The controversy surrounding research on human embryonic stem (ES) cells now extends to the world's most populous nation.

Chinese scientists have revealed that they have transferred nuclei from human cells into rabbit eggs stripped of their own chromosomes. They hope to use the resulting embryos to generate ES cells for research into regenerative medicine. Previously, only one other group — at the biotech company Advanced Cell Technology (ACT) in Worcester, Massachusetts — had admitted to transferring human cells into the eggs of another species in this way.

ES cells may allow the production of specialized cells and tissues to replace those lost to disease — neurons to treat sufferers of Parkinson's disease, for example, or cardiac muscle for heart-attack victims. If the embryos that provide these cells are created by the nuclear-transfer cloning technique used to create Dolly the sheep, the tissues would be genetically identical to the patient, avoiding the problem of immune rejection.

But this 'therapeutic cloning' requires eggs, and human ones are in extremely short supply. Three years ago, ACT announced that it had devised a way around the problem — replacing human eggs with those of cows, which can be obtained from cattle ovaries collected in abattoirs. The announcement provoked intense controversy, however, with many commentators expressing distaste at the idea of cross-species nuclear transfer.

Key point: human embryos must develop beyond the morula stage before stem cells can be isolated. Credit: SPL

This month, Chen Xigu of Sun Yat-Sen University of Medical Sciences in Guangzhou told newspapers that his research group is working along the same lines. Chen and colleagues removed the chromosomes from rabbit eggs and replaced them with the nuclei of skin cells from a seven-year-old boy. In some of the 100 or so successful nuclear transfers, an embryo developed to the morula stage — the compact ball of cells that forms after about three days of embryonic development.

Before ES cells can be isolated from human embryos, they need to develop beyond this stage to form a hollow, fluid-filled structure called a blastocyst.
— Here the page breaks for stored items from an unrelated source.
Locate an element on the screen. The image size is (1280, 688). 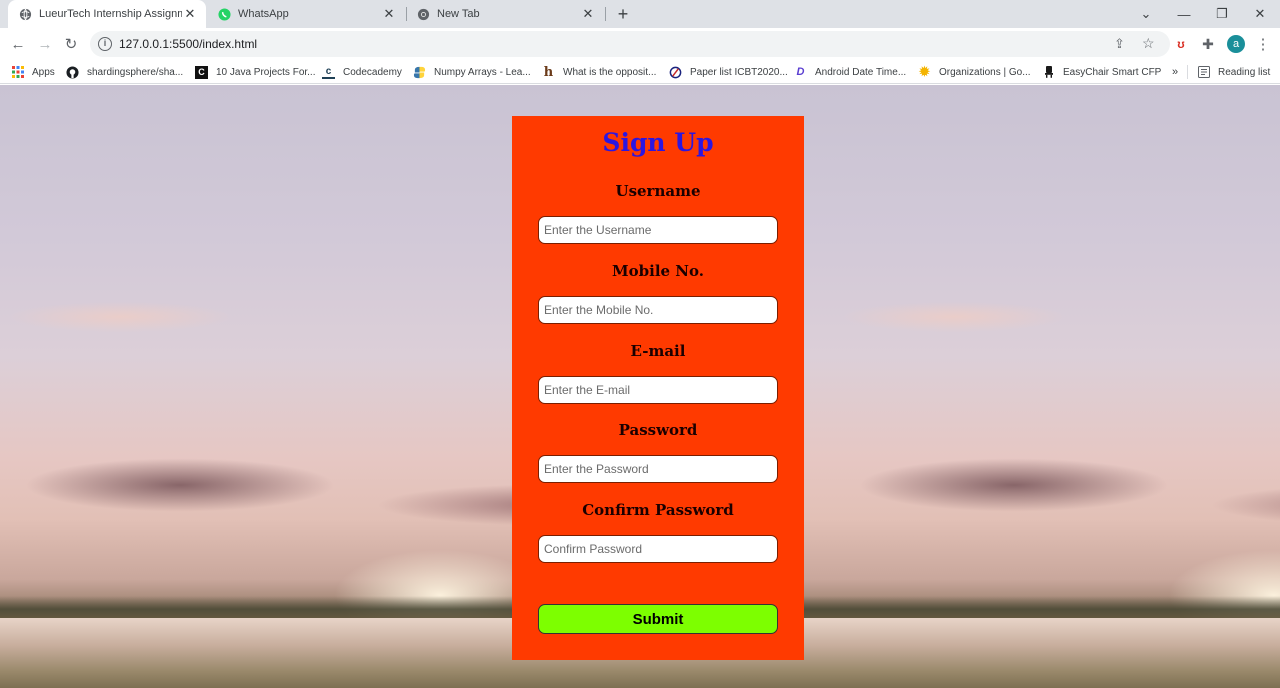
dd-icon: D is located at coordinates (800, 72).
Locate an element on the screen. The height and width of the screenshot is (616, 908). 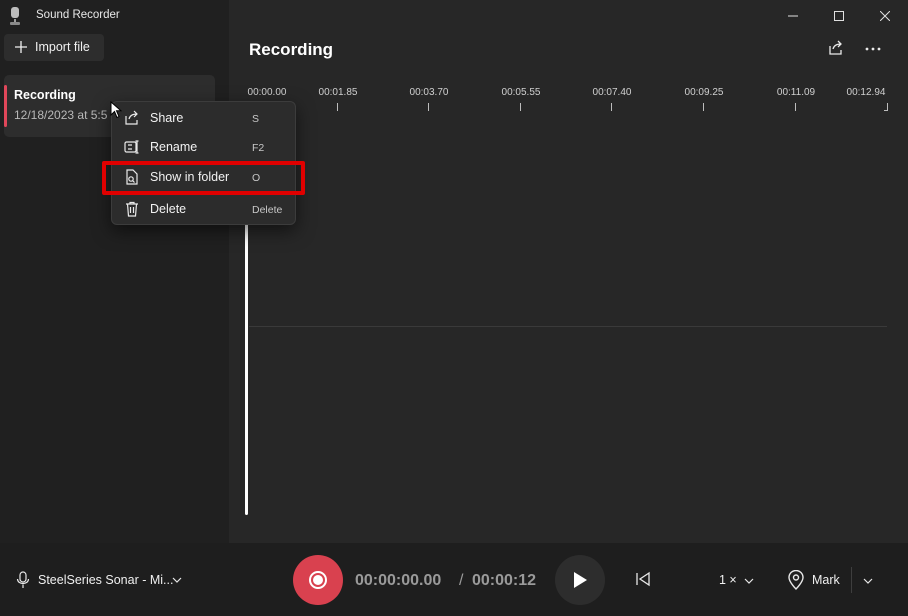
location-pin-icon is located at coordinates (796, 580).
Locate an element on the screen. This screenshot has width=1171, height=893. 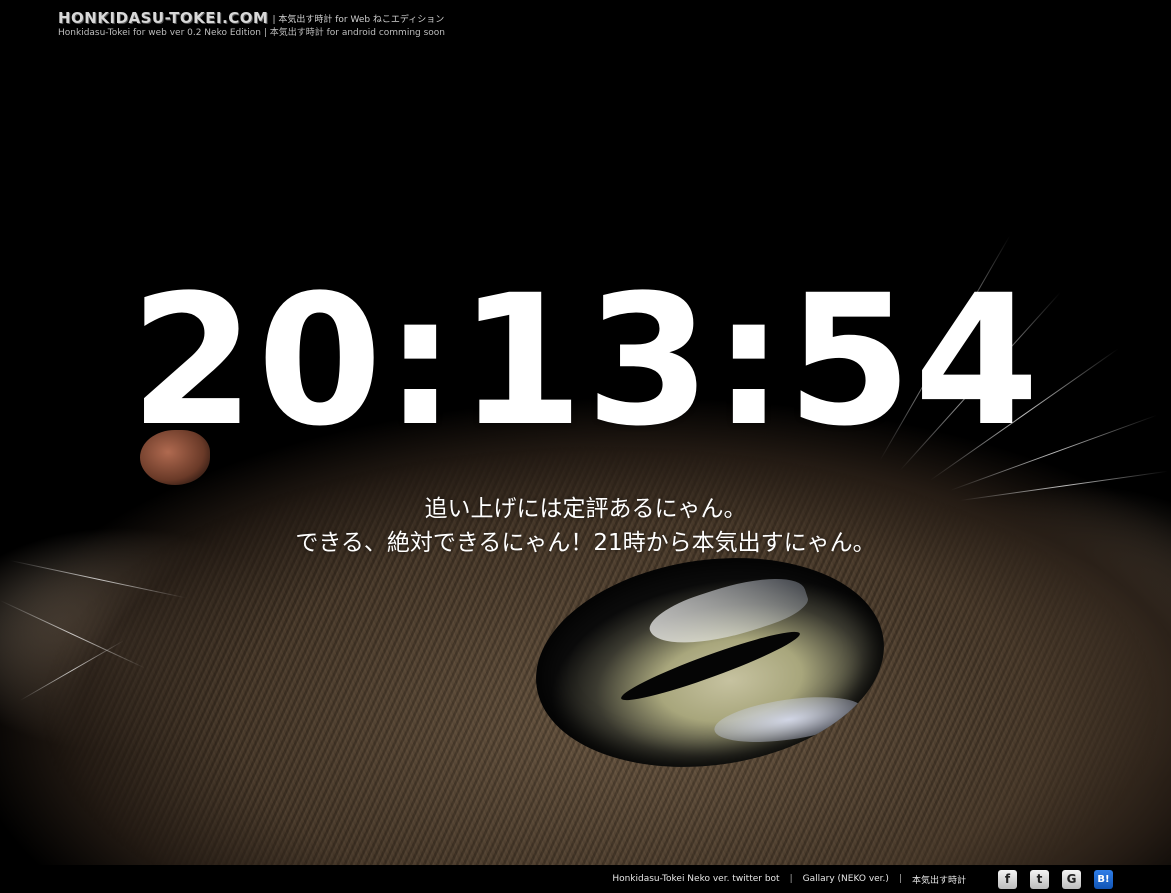
twitter-icon: t is located at coordinates (1040, 879).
Chen has not yet been able to coax his embryos into developing this far, but he is optimistic of success.

However, Jose Cibelli, who leads the ACT therapeutic cloning team, says that growing the blastocysts will not be easy. “There is a big difference between getting a nice morula stage and the next step,” he says. Cibelli's team has managed to create blastocysts, but only at a low rate. They take ten days or so to develop, compared to five or six days in normal human embryos.

Chen plans to submit his work for publication by the end of this year, but the ACT team does not intend to publish. “We are not happy with our results, which are inconsistent, and we are not happy with the general quality of the blastocysts,” says Cibelli.

Chen's work has attracted criticism in China. “Some people in China are against me doing this research,” he admits. And pressure is increasing to introduce legislation.

Zhu Chen, vice-president of the Chinese Academy of Sciences and director of the publicly-funded Chinese National Human Genome Center in Shanghai, has been campaigning for tighter ethical regulation of biomedical research. After reading newspaper reports about Chen Xigu's work two weeks ago, he called on the National Centre for Biotechnology Development, part of the Chinese Ministry of Science and Technology, to propose ethical guidelines for genomic and stem-cell research. “It is of great importance for a large country like China for this kind of work to be under strict regulation,” he says.

Ming-Wei Wang, a veteran of Shanghai's biotech industry and vice-chairman of Ancile Pharmaceuticals in San Diego, says the regulation of biomedical research in China is patchy, even where laws are in place.